Jennifer Jennings one day hopes to unravel the many mysteries of Scotch Bush (including location), but so far she’s been proven unworthy.

First Impressions

      I have been struggling for the past weeks with my first memories and impressions of the urban and I’ve realize that impression is the more apt term for what these early experiences were. Difficult as it is for me to pick out a chronological stream of memories from my first trip to New York City at six, I’ve instead held deep down somewhere the feelings, fleeting images, and vague aromas of my childhood visits into ‘the city’, all of which I find I revisit with every city I enter into. The idea of initial exposures to cities contains with it a stamp that imprints on ones psyche the aspects they love or hate most about urban environments as a whole. For me the two points with which I both judge and remember any city are the development and/or redevelopment and the food. Let me get this straight as it is a key theme in my life: I think in two distinct languages, that of buildings and that of food, and I enjoy most when the two connect revealing a vision of the urban world unseen by most visitors.

  The embodiment of my first exposure to New York City can be summed up in three words: Grand Central Station. As a child, coming into the vast structure from a small Connecticut town on the MetroNorth Railway, a world larger than any other I’d known was contained under a single grime-covered roof. In the early eighties Grand Central stood as a decaying figurehead of the once awe-inspiring and then dying city. Both Grand Central and Times Square shine as examples of how their rejuvenation encouraged the upswing New York has experienced in the last decade and a half. Much can be said about the history of Grand Central as an engineering marvel, a symbol of both industriousness and beauty, and a vital part of the city’s essence. But in my early memories it was dark, dangerous, and downright terrifying.

   Deep cavernous corridors with low ceilings and dingy floors led from the train platforms on the lower concourse up into the grand hall of the station. In alcoves, doorways, and just out in the open, homeless sat begging for change or screaming at those passing by. Men in business suits and briefcases pushed their way through the crowds in a hurry to get to important meetings without regard or visible perception of the faces in their path. As a young child I was terrified of this gateway to and from the city, I remember being separated from my mother for a brief second by a rushing commuter and breaking out into sobs. To me, certain peril lay in every corner of the station and the goal was to spend as little time negotiating your way from train to doorway and out onto the street.

   However, always upon our return into the station after a day of sightseeing, shopping, or a Broadway show, a new more pleasant world awaited me. The grime and dirt and sheer congestion of people remained but a new journey was about to begin. This journey into the food stalls and outlets held within the confines of Grand Central became a passing of traditions from my mother to me, one that always happened minutes before catching our train home. It was filled with fresh breads, bakers’ boxes full of pastries, cheese cake, and bagels all tied up with special red and white twine and held within fragrant bags that contained a magic all of their own, unavailable from the local grocery store or even Main Street bakery. To this day no food tastes as good as something caught moments before departure; bagels are never as fresh, sandwiches never as completely satisfying.

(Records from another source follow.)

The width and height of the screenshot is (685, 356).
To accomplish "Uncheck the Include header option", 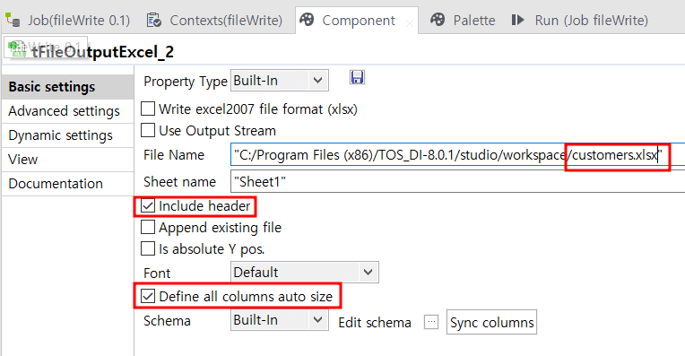I will [x=148, y=205].
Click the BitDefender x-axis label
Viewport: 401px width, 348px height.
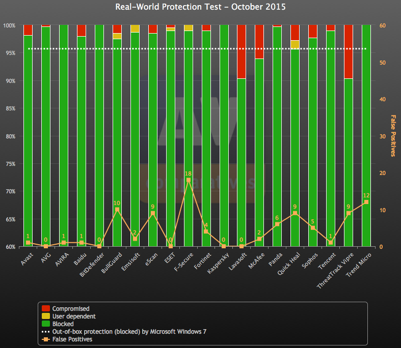93,264
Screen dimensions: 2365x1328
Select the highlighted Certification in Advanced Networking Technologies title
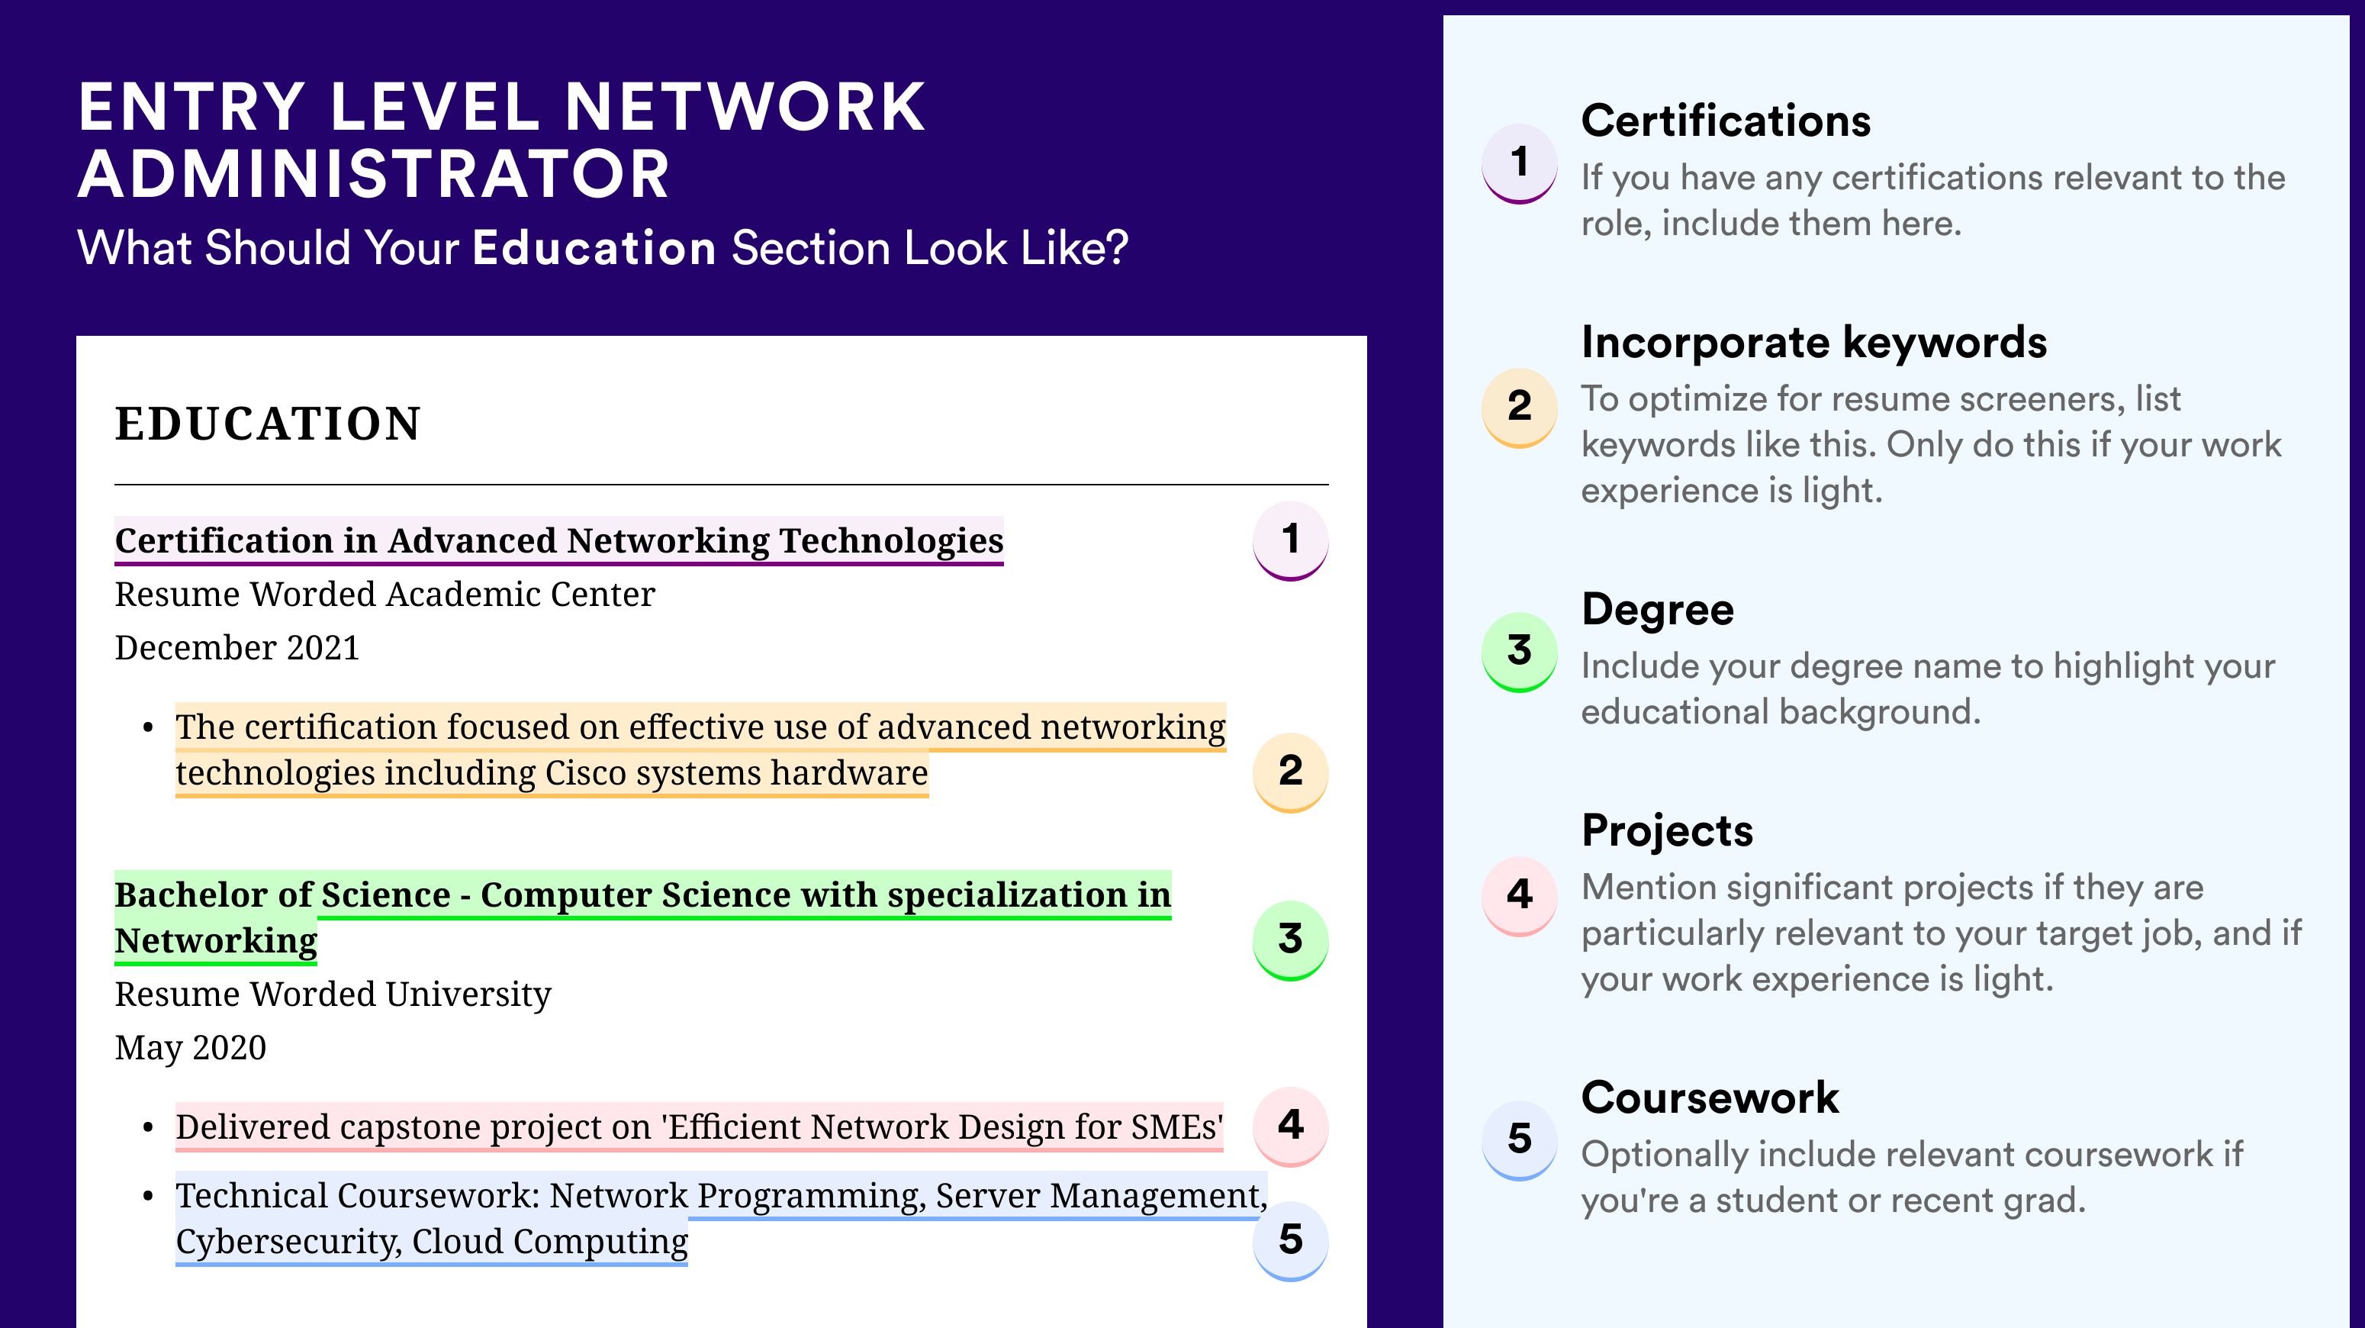559,540
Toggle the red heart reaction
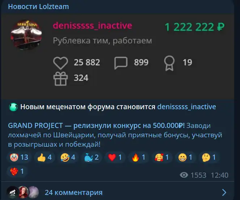 [115, 157]
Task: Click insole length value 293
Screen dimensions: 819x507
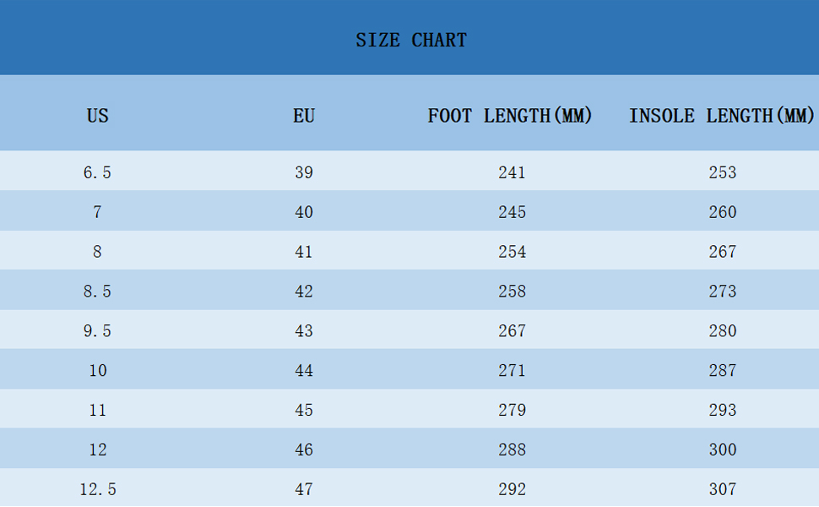Action: click(723, 410)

  And so here is where my two languages connect and grow into something superb. In the 1990s Grand Central was transformed from dingy and dilapidated into a sparkling and magnificent urban jewel. The famed ceiling of the grand hall cleared to reveal the night’s sky complete with constellations full of mythical creatures, the info booth with its recognizable clock held the telling of a new history about to unfold. But with this transformation came another change, that of the culinary experiences held under the starry sky. High-end dining, New York classics, bakeries, bistros, and even a gourmet market populate the cavernous corridors of my memory, delighting me with every travel, enticing me to explore all the nooks and crannies of the building I was once so scared of. As a commuter later in life, traveling to and from my favorite of all New York institutions, I developed my own tradition. A frozen custard from the stand downstairs, a crusty bread or dozen bagels from one of the bakeries, or something more exotic and gourmet from a vendor in the marketplace. Within the confines of Grand Central the interchange of food and development has produced an experience I feel embodies the essence of New York itself, that of energy, renewal, and of course, something to nosh upon. But it also is an example of something all cities contain, a vitality instigated by the ambition to surpass all known boundaries of what an urban center must be which is fueled by its unique culinary identity and tradition.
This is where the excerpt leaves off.